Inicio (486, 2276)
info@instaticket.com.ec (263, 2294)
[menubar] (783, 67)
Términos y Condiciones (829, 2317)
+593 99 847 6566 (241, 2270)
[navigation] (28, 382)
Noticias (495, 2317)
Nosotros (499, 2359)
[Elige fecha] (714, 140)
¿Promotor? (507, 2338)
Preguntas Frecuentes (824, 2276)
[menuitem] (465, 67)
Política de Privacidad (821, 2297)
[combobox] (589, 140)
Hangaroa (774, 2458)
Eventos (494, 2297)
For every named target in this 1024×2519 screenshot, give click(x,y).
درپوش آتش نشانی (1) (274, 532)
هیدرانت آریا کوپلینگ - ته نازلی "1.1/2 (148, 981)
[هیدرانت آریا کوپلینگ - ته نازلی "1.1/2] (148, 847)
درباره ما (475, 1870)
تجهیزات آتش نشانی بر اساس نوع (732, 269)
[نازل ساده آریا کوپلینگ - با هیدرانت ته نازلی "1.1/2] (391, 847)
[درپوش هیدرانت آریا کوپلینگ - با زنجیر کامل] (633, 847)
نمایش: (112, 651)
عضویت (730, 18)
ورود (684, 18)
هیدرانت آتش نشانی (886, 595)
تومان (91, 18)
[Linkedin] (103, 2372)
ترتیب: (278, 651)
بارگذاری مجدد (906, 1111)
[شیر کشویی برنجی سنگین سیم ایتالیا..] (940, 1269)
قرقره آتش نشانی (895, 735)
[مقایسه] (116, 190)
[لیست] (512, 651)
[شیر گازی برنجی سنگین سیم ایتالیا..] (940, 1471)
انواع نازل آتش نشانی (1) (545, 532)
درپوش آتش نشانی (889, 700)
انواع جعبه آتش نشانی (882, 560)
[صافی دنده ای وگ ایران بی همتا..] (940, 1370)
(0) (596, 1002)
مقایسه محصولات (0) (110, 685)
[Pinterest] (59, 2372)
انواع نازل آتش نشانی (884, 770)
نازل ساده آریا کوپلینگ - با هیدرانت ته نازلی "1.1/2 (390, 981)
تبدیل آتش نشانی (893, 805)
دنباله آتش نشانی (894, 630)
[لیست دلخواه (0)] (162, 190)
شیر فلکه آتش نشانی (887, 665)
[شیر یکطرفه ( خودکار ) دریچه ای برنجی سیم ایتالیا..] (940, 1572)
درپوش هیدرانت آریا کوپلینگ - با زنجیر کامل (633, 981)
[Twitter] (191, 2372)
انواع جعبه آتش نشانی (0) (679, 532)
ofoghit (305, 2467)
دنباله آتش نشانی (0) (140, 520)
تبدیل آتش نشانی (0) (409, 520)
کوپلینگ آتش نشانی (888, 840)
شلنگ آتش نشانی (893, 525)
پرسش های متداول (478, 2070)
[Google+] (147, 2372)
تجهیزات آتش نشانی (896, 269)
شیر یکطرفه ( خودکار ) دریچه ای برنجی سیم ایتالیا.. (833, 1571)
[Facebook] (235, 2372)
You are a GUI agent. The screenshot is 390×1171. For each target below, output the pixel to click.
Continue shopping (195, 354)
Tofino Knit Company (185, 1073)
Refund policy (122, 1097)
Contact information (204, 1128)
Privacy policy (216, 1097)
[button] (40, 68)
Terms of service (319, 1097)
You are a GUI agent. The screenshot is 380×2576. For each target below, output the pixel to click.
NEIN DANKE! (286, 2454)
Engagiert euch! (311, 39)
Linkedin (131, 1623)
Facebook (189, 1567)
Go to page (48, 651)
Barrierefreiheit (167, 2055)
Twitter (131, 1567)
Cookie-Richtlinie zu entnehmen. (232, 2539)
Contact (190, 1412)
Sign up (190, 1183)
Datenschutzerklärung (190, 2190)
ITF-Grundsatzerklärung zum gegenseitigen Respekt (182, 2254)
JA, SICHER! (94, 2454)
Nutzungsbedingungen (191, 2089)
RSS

*Assignment:*
All entries given above are to be printed again exactly.

*Answer to the exercise:*
Inicio (486, 2276)
info@instaticket.com.ec (263, 2294)
[menubar] (783, 67)
Términos y Condiciones (829, 2317)
+593 99 847 6566 (241, 2270)
[navigation] (28, 382)
Noticias (495, 2317)
Nosotros (499, 2359)
[Elige fecha] (714, 140)
¿Promotor? (507, 2338)
Preguntas Frecuentes (824, 2276)
[menuitem] (465, 67)
Política de Privacidad (821, 2297)
[combobox] (589, 140)
Hangaroa (774, 2458)
Eventos (494, 2297)
For every named target in this 1024×2519 screenshot, give click(x,y).
درپوش آتش نشانی (1) (274, 532)
هیدرانت آریا کوپلینگ - ته نازلی "1.1/2 (148, 981)
[هیدرانت آریا کوپلینگ - ته نازلی "1.1/2] (148, 847)
درباره ما (475, 1870)
تجهیزات آتش نشانی بر اساس نوع (732, 269)
[نازل ساده آریا کوپلینگ - با هیدرانت ته نازلی "1.1/2] (391, 847)
[درپوش هیدرانت آریا کوپلینگ - با زنجیر کامل] (633, 847)
نمایش: (112, 651)
عضویت (730, 18)
ورود (684, 18)
هیدرانت آتش نشانی (886, 595)
تومان (91, 18)
[Linkedin] (103, 2372)
ترتیب: (278, 651)
بارگذاری مجدد (906, 1111)
[شیر کشویی برنجی سنگین سیم ایتالیا..] (940, 1269)
قرقره آتش نشانی (895, 735)
[مقایسه] (116, 190)
[لیست] (512, 651)
[شیر گازی برنجی سنگین سیم ایتالیا..] (940, 1471)
انواع نازل آتش نشانی (1) (545, 532)
درپوش آتش نشانی (889, 700)
انواع جعبه آتش نشانی (882, 560)
[صافی دنده ای وگ ایران بی همتا..] (940, 1370)
(0) (596, 1002)
مقایسه محصولات (0) (110, 685)
[Pinterest] (59, 2372)
انواع نازل آتش نشانی (884, 770)
نازل ساده آریا کوپلینگ - با هیدرانت ته نازلی "1.1/2 (390, 981)
تبدیل آتش نشانی (893, 805)
دنباله آتش نشانی (894, 630)
[لیست دلخواه (0)] (162, 190)
شیر فلکه آتش نشانی (887, 665)
[شیر یکطرفه ( خودکار ) دریچه ای برنجی سیم ایتالیا..] (940, 1572)
درپوش هیدرانت آریا کوپلینگ - با زنجیر کامل (633, 981)
[Twitter] (191, 2372)
انواع جعبه آتش نشانی (0) (679, 532)
ofoghit (305, 2467)
دنباله آتش نشانی (0) (140, 520)
تبدیل آتش نشانی (0) (409, 520)
کوپلینگ آتش نشانی (888, 840)
شلنگ آتش نشانی (893, 525)
پرسش های متداول (478, 2070)
[Google+] (147, 2372)
تجهیزات آتش نشانی (896, 269)
شیر یکطرفه ( خودکار ) دریچه ای برنجی سیم ایتالیا.. (833, 1571)
[Facebook] (235, 2372)
You are a GUI agent. The screenshot is 390×1171. For each target below, output the pixel to click.
Continue shopping (195, 354)
Tofino Knit Company (185, 1073)
Refund policy (122, 1097)
Contact information (204, 1128)
Privacy policy (216, 1097)
[button] (40, 68)
Terms of service (319, 1097)
You are a GUI agent. The screenshot is 380×2576. For each target below, output the pixel to click.
NEIN DANKE! (286, 2454)
Engagiert euch! (311, 39)
Linkedin (131, 1623)
Facebook (189, 1567)
Go to page (48, 651)
Barrierefreiheit (167, 2055)
Twitter (131, 1567)
Cookie-Richtlinie zu entnehmen. (232, 2539)
Contact (190, 1412)
Sign up (190, 1183)
Datenschutzerklärung (190, 2190)
ITF-Grundsatzerklärung zum gegenseitigen Respekt (182, 2254)
JA, SICHER! (94, 2454)
Nutzungsbedingungen (191, 2089)
RSS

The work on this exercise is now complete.